In time-series workloads, queries typically impose inequality constraints on the time column, followed by equality constraints on other columns. A typical query for generating visualizations might look like this:

SELECT 
  DATE_TRUNC('hour', timestamp) as hour, 
  account_id,
  device_id,
  status,
  COUNT(*) as total
FROM device_state 
WHERE 
  account_id = 'a' AND
  device_id = 'b' AND
  timestamp BETWEEN '2025-07-01' AND '2025-07-02'
GROUP BY hour, account_id, device_id, status;

In this case, the WHERE clause includes equality constraints on account_id and device_id, along with two inequality constraints on timestamp. If we had constructed our index with the order of (timestamp, account_id, device_id), only the “timestamp” section of the index would have been utilized to narrow the index scan, requiring a full scan of account_id and device_id to filter out unwanted values.

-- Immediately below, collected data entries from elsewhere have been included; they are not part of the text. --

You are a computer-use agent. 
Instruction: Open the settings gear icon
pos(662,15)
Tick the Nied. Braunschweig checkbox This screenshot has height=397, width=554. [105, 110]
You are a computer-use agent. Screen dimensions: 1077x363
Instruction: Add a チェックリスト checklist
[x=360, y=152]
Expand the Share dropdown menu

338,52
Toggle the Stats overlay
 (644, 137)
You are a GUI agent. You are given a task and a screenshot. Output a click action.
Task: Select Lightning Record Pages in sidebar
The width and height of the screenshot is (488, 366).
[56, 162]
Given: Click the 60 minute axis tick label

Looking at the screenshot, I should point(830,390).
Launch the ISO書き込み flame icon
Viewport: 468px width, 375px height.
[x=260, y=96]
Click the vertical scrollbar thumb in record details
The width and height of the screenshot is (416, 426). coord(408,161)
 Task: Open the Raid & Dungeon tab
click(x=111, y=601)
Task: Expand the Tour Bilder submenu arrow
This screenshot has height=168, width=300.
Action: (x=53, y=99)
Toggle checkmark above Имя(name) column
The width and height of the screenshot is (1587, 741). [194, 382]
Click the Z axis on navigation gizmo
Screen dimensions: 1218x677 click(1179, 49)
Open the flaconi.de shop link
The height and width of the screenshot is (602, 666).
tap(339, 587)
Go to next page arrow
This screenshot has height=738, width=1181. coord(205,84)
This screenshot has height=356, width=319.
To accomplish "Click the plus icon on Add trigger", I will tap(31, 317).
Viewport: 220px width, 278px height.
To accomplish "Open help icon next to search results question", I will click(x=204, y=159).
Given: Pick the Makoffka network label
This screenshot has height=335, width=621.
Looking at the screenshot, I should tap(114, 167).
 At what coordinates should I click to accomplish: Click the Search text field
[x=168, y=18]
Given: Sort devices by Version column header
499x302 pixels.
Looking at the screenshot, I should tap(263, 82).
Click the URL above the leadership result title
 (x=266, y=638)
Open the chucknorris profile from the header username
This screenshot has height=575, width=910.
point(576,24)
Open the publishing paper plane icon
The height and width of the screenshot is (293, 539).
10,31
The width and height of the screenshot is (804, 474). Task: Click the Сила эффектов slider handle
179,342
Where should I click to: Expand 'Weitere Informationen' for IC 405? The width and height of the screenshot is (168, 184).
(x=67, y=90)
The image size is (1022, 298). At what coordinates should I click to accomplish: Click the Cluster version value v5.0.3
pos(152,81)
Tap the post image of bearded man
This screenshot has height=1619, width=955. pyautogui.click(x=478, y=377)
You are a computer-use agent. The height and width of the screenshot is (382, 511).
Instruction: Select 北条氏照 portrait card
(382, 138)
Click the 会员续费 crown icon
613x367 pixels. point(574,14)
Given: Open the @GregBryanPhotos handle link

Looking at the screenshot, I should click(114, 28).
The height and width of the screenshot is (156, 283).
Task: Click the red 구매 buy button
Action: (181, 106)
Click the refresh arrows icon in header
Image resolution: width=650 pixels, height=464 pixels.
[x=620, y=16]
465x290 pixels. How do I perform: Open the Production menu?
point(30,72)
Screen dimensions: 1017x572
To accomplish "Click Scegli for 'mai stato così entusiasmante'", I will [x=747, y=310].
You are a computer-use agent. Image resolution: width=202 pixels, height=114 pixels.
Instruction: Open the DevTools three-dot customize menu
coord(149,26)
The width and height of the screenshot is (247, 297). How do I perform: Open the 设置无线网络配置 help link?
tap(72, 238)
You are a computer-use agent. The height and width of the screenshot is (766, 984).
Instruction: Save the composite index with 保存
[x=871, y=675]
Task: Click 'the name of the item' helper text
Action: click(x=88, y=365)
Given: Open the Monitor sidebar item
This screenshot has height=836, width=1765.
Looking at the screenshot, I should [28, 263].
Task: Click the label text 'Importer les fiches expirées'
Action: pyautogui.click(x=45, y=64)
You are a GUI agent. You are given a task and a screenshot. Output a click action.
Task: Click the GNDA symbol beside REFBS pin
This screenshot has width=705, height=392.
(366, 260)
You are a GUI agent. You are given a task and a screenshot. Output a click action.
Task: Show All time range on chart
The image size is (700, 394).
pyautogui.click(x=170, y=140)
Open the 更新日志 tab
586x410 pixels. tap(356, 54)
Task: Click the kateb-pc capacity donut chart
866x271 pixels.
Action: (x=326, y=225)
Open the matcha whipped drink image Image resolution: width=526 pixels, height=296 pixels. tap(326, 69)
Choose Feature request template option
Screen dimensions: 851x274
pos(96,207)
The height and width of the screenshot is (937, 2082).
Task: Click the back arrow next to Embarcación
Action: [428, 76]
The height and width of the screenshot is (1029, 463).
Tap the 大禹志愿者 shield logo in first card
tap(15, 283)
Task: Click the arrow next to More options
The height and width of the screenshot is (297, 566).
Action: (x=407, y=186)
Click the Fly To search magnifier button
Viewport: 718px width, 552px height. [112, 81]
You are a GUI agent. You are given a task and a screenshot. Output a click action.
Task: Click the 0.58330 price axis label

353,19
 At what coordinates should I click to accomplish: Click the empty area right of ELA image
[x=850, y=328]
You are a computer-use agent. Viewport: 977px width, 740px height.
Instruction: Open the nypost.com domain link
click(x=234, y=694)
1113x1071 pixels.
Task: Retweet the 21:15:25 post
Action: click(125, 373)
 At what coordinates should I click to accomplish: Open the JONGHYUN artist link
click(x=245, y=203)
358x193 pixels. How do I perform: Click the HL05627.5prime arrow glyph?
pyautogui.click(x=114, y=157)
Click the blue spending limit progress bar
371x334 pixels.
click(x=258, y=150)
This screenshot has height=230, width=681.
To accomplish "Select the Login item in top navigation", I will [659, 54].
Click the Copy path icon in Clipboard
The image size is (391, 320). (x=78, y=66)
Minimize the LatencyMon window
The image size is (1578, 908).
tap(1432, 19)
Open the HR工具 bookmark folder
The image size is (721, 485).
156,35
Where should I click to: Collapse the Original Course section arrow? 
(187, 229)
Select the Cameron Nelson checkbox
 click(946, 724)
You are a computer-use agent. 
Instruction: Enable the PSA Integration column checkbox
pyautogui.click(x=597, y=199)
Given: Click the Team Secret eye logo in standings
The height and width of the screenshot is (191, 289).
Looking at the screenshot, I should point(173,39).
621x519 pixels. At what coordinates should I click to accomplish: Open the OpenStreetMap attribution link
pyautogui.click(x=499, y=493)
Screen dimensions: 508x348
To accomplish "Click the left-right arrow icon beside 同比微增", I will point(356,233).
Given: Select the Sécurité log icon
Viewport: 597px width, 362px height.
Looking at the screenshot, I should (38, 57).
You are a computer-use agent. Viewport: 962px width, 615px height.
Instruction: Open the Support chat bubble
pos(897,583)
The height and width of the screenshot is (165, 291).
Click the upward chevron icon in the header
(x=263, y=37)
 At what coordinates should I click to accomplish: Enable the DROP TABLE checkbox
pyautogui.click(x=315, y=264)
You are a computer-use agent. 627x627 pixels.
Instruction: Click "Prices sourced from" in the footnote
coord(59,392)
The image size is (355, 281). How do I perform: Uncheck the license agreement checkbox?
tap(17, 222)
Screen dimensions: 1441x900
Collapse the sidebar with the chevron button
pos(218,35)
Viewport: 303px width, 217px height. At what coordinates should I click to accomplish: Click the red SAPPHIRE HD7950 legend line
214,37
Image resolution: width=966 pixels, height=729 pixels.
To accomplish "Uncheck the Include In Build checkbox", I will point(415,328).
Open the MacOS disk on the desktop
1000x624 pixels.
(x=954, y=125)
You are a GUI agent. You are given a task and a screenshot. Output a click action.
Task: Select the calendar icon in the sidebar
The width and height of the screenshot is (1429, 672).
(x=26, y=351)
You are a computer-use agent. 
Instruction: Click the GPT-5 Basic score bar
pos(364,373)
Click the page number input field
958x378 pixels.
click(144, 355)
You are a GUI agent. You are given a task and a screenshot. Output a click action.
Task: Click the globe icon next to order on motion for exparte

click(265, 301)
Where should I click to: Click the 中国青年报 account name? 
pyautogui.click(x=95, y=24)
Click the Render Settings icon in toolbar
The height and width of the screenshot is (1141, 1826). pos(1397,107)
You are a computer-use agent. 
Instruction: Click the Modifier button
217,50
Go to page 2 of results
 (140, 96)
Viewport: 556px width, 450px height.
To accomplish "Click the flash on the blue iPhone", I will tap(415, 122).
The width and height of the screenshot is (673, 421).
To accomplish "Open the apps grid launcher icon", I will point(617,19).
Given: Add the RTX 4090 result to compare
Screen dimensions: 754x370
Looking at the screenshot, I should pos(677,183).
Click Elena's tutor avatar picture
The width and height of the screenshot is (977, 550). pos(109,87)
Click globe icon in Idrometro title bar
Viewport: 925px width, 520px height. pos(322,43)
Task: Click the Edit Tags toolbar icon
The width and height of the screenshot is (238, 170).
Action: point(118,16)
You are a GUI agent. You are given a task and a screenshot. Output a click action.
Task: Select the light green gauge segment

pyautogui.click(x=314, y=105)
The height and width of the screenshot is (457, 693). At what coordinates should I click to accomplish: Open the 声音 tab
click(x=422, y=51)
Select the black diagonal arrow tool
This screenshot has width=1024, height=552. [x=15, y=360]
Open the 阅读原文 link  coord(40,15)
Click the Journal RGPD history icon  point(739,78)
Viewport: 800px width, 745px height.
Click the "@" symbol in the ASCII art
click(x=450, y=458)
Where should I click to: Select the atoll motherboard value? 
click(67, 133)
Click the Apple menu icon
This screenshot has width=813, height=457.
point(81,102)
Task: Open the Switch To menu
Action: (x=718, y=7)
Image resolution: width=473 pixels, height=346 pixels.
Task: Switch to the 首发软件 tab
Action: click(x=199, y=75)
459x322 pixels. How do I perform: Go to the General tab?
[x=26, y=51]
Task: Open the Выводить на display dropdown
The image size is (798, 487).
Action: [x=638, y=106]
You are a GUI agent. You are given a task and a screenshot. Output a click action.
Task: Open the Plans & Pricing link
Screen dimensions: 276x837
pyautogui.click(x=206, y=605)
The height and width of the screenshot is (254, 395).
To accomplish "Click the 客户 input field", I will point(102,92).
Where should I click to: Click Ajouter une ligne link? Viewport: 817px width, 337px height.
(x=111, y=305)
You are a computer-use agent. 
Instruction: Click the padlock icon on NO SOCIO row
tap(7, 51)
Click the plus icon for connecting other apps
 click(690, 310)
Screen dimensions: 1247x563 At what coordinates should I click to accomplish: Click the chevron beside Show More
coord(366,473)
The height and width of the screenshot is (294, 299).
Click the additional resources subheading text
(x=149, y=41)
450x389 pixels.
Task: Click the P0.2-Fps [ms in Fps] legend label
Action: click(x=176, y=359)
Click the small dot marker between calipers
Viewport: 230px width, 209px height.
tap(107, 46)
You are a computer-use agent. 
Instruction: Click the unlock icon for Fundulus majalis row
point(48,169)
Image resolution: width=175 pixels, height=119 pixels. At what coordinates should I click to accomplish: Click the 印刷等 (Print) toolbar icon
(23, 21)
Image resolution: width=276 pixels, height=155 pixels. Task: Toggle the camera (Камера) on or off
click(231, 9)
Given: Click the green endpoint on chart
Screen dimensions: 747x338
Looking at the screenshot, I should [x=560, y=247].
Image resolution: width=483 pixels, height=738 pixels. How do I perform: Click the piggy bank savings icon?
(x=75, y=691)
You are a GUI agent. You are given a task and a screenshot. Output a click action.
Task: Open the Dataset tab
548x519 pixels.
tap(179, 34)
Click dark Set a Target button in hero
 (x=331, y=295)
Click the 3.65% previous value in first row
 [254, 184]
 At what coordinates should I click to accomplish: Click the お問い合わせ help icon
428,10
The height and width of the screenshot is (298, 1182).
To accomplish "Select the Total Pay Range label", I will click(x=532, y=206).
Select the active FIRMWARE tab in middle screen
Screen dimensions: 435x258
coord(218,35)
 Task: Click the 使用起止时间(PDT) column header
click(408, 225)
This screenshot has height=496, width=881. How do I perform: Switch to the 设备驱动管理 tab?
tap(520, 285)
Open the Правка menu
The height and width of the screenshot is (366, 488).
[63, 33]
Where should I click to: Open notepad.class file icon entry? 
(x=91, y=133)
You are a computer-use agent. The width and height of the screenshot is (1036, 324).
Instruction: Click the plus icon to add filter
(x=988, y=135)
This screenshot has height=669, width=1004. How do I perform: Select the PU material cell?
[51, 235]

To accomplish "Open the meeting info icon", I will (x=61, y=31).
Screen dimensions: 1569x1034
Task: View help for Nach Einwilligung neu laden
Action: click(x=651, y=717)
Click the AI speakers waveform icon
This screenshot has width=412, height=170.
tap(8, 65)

Additionally, the runtime complexity of searching in a B-tree is O(log n), meaning that as the size of your table (and all indexes) increases, the search becomes slower. Therefore, optimizing the order of columns can significantly enhance query performance. We have observed up to 100% improvement in SELECT query performance simply by adjusting the order of account_id and device_id in our multicolumn index. To achieve optimal performance for time range queries, we adhere to these guidelines for column order:

The timestamp column is always last.
Other columns are leading columns, ordered by their cardinalities, starting with the highest cardinality column.

Launch and improvements

By taking a step back during system design and avoiding premature optimization, we successfully transitioned from zero to a functioning DEX MVP in under four months. Early metrics indicated promising throughput capabilities and latency for API requests. Following the launch, we concentrated on gathering feedback while monitoring system performance. As adoption increased, we scaled to 1,000 inserts per second, resulting in our tables growing to billions of rows. This growth led to performance degradation, particularly for large customers querying time ranges exceeding seven days across tens of thousands of devices.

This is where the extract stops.